Inducing Radiance (and Smoothing a Few Wrinkles)

Our Friday morning men's breakfast group looked at Ephesians 5:22 - 33, a familiar passage to most of us, married (most of us) as we are, many of us having attended more than one Bible study focused on marriage, and some of us even "Marriage Encounter" or similar weekends. What could be new?

The passage first talks to wives (vss 22 - 24) and then speaks to men. Our first impression was that the wives passage seems more concrete than the second passage. And of course we are partial to it. We recalled that the passage addressed to women is the more generally familiar passage, more often quoted. And, of course, we are much more comfortable with the first passage, with the idea of submitting wives or, depending on your version, obeying wives. Comfortable? We like it!

But one problem we noticed right off is that there are three verses aimed at wives (plus verse 33b) and 7.5 verses aimed at husbands. That was a little disturbing. Then the idea of one spouse loving the other is described in respect of the relationship of the husband to the wife. Nothing is said to the wives about their needing to love their husbands. With them, it is "submission" and respect. Husbands are to love their wives. That's a little against type, don't you think? Or at least against the culture.

The idea that only wives are to submit and not men needs to be qualified. In verse 21, right before the passage we considered, Christians (without regard to gender and status) are admonished to "submit to one another out of reverence for Christ." Men do not get a pass in the matter of submitting to their wives. But wives are singled out for submission, because (maybe) they have a problem with submission to the person in respect to whom the wives most often are healthier, stronger, live longer, and smarter. Maybe a little cleaner and a bit more couth.

As to men being the only ones called to love their spouse, we need to remember that Christians (without regard to gender or status) are to "love one another." Women aren't really off the hook with love. Yet "love" is singled out for men. As women may have a problem with submission, maybe men tend to have a problem with loving. The culture calls men to study the practice of romancing women into bed. But love . . . ? That's not manly, is it? We're about work, about career, and about collecting points in the game of life. Our families benefit by the way, and are mainly there to provide applause and validation, to be grateful, and to make us look good.

The theology is huge in the husband passage. Christ loved the church and gave himself for it. Obviously, that's meant to be a pattern for the husband. At our breakfast, we see that right off, and we begin to focus on that pattern.
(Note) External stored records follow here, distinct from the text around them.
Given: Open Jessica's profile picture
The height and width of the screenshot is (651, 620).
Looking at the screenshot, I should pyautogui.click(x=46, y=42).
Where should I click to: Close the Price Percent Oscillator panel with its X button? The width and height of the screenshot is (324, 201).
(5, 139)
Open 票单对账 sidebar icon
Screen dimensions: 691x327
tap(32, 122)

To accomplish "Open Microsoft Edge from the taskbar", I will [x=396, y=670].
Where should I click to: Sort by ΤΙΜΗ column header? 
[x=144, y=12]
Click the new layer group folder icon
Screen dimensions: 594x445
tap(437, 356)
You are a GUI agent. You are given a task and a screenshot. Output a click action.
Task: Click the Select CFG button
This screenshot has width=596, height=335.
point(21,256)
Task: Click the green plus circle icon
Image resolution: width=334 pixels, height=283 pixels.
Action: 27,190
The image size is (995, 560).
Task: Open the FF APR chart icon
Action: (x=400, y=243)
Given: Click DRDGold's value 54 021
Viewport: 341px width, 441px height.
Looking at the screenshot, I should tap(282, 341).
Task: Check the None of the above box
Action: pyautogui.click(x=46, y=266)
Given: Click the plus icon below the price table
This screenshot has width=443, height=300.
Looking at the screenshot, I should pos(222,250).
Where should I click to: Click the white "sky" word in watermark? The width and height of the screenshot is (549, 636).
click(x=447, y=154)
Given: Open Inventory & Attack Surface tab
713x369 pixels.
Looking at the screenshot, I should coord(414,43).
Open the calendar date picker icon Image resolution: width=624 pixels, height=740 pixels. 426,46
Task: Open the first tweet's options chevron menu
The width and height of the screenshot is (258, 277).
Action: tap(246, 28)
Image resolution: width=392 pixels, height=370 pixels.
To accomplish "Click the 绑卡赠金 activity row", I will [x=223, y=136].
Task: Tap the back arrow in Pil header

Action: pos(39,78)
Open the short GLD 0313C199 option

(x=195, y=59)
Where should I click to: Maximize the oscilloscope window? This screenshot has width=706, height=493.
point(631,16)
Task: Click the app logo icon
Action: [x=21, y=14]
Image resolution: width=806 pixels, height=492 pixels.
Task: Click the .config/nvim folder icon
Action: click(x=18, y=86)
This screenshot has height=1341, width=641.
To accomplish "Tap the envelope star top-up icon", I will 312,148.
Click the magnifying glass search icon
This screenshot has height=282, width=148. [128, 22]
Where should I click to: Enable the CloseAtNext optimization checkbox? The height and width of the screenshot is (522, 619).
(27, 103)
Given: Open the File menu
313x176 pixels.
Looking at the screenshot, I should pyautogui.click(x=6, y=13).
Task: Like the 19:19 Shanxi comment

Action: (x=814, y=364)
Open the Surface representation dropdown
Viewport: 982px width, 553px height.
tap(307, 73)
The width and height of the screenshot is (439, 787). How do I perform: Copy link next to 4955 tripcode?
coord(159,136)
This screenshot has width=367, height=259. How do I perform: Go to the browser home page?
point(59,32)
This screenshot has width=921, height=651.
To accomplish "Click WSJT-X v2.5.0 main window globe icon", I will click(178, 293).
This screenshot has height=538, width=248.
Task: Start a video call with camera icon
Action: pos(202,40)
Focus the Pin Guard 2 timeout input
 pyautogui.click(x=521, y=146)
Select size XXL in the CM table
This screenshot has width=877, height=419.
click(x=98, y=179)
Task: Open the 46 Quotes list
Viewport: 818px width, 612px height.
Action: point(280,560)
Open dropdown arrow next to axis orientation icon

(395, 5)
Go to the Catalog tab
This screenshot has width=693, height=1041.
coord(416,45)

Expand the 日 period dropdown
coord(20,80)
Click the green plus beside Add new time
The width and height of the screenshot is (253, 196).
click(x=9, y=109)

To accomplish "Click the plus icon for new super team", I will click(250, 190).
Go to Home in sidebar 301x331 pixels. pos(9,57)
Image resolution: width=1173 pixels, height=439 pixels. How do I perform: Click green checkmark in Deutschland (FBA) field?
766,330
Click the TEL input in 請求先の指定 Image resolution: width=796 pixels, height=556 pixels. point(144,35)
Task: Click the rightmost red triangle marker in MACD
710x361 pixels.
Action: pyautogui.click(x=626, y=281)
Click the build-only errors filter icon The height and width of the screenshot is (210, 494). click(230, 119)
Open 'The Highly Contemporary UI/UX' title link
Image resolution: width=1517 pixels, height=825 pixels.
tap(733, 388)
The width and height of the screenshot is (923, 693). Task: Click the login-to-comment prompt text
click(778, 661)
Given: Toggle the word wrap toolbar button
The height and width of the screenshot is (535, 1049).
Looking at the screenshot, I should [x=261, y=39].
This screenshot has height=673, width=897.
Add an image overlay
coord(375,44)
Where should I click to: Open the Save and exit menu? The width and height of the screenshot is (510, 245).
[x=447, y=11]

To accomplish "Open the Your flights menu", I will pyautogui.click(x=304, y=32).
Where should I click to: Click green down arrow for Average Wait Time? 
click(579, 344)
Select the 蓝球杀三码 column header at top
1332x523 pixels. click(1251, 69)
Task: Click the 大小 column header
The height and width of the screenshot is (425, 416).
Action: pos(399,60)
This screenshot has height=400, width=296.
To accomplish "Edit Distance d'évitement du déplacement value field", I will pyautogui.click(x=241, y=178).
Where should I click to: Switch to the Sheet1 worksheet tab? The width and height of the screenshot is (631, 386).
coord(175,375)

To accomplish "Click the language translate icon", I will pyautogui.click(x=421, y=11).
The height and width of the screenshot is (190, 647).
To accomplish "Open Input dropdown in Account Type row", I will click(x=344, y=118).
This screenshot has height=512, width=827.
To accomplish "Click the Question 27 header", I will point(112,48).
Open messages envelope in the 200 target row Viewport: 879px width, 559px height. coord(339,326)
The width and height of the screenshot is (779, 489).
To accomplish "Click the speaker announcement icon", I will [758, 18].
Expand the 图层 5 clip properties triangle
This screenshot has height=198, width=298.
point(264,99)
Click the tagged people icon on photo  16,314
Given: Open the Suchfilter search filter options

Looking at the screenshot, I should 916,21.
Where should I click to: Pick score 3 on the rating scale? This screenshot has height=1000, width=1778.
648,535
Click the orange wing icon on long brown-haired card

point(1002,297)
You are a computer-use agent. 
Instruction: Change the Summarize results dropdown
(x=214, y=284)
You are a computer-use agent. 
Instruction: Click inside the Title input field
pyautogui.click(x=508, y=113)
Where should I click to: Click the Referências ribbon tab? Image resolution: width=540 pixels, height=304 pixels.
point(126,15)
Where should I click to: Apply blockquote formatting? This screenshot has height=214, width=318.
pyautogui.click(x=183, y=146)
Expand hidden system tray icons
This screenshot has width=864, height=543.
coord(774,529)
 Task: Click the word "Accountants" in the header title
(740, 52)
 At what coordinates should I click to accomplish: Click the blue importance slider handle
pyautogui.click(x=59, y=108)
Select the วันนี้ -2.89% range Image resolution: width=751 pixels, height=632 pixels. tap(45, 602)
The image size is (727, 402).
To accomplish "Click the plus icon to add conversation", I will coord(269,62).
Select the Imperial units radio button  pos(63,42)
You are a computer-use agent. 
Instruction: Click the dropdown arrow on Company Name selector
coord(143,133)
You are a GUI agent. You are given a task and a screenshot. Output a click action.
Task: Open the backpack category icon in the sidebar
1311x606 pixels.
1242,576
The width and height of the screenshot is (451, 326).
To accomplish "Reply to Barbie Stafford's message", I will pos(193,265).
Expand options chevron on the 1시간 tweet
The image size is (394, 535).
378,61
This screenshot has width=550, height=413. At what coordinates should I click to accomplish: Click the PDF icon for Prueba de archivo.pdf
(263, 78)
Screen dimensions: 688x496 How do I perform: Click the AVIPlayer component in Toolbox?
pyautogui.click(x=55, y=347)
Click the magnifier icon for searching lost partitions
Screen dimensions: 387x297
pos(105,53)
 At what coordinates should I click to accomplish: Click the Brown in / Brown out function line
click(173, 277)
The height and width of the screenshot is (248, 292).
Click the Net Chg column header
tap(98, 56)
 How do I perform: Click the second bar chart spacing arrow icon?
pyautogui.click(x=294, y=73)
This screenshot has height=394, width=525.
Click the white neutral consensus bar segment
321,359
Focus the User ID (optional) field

What struck us was the purpose for which Christ gave himself up for the Church (the pronoun for which is "her.") He gave himself up for her "to make her holy, cleansing her by the washing with water through the word, and to present her to himself as a radiant church, without stain or wrinkle or any other blemish, but holy and blameless." And then the scripture says, "In the same way husbands ought to love their wives . . ."

We considered the matter of radiance. We are to love our wives so that they will radiate. That word has something very important to do with beauty, but it is more. It is the sort of beauty that impacts the person who beholds that beauty, it is heat and light (not something cold and remote), we feel it on our skin as well as in our hearts. It is wonderful when our wives are that way with us. And Paul writes that we husbands have everything to do with having a wife like that.

And then there are the wrinkles. What a concrete condition for Paul to identify. My NIV speaks of Christ's love as something that removes the church's wrinkles, and so a husband's love is to remove the wrinkles of his wife. (We tend to increase them at times, I think.) Women hate wrinkles, and we husbands have the solution. I think of the women I have seen who have had face-lifts to deal with wrinkles, subjecting themselves to risk and pain for a few years of faux-beauty. But wives whose husbands honor them tend to grow more beautiful as the years wear on. They need nothing of what the culture offers in that respect.

Husbands want beautiful wives. Fair enough. The scripture provides that husbands who want wives who grow more beautiful are to love them, as Christ loved the church. It is a profound mystery, as it says in verse 32. But the scripture says that it works. And I know it works.


Ben Ostrowsky said...

I've been unsure how to take any Bible verse that speaks differently to half the human race, since (Galatians 3:28) in Christ there is neither male nor female. I suspect that God (who made humanity in God's image: male and female God created them) does not really see us as different -- but early Christians had different concerns of justice based on existing gender expectations. What do you think?

Paul Stokes said...

Hi, Ben! Good point. I am not sure I am ready to "culturalize" part of this passage so thoroughly. I see gender differences in the here and now and they seem to relate to what I see addressed in this scripture. What is different about the Christian view here (different from what may have been the view in the pagan culture) is that both husband and wife are equally valued (i.e., neither male nor female in this respect), even if their differences are acknowledged (or even prized). Thanks for commenting.